Since last May, thieves have taken works from St. Cecilia Cathedral and First Covenant, All Saints Episcopal, Immaculate Conception Catholic, St. Thomas More Catholic and St. Joseph Catholic Churches.
The thefts don't tie into any particular national or global trend. Most of the works don't have a large resale market.
So they're tough to figure out.
John Wilson, head curator of Omaha's Joslyn Art Museum, said art thefts from churches are widespread in South America, Italy and other places abroad.
"But why is it happening in the middle of America, in Omaha? I don't have a clue," he said.
It's not happening in other Midlands museums or churches.
Anna McAlpine, a spokeswoman for the American Association of Museums, said galleries across the country have not been seeing thefts of religious art.
Representatives of the Catholic Archdioceses of St. Louis and St. Paul-Minneapolis and the Diocese of Kansas City-St. Joseph, Mo., say they haven't heard of thefts of art from their churches.
Omaha may be a surprising spot, but churches aren't. They are often notorious for having lax security.
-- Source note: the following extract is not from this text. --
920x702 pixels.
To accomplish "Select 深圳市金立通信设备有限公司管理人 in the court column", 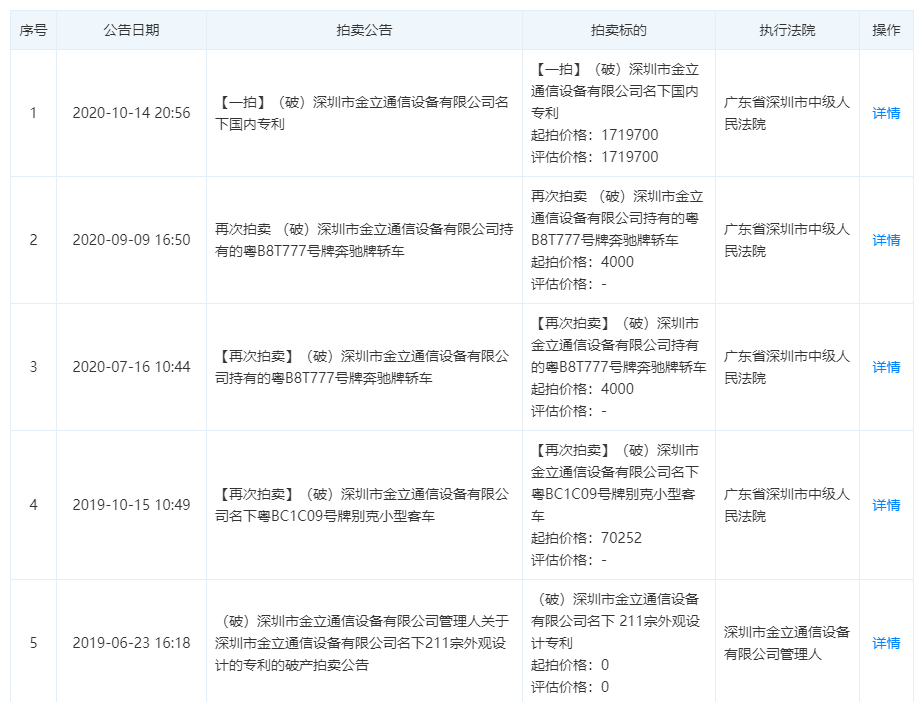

"Churches don't see these artworks as investments," Wilson said. "They hang the paintings for spiritual purposes, and sometimes they may be a little too trusting."
The criminals aren't drawn to the works because of spirituality, said Bob Spiel, a Chicago-based private investigator, security consultant and former art theft and forgery investigator for the New York City branch of the FBI. He has worked dozens of cases similar to those in Omaha. The motivation is always the same.
"It's always about money," Spiel said. "Someone is looking to turn the painting around for some quick cash."
It doesn't have to be lots of money. The value of the artworks snatched from Omaha churches ranges from about $500 to the $100,000 painting of the Virgin Mary at St. Cecilia Cathedral.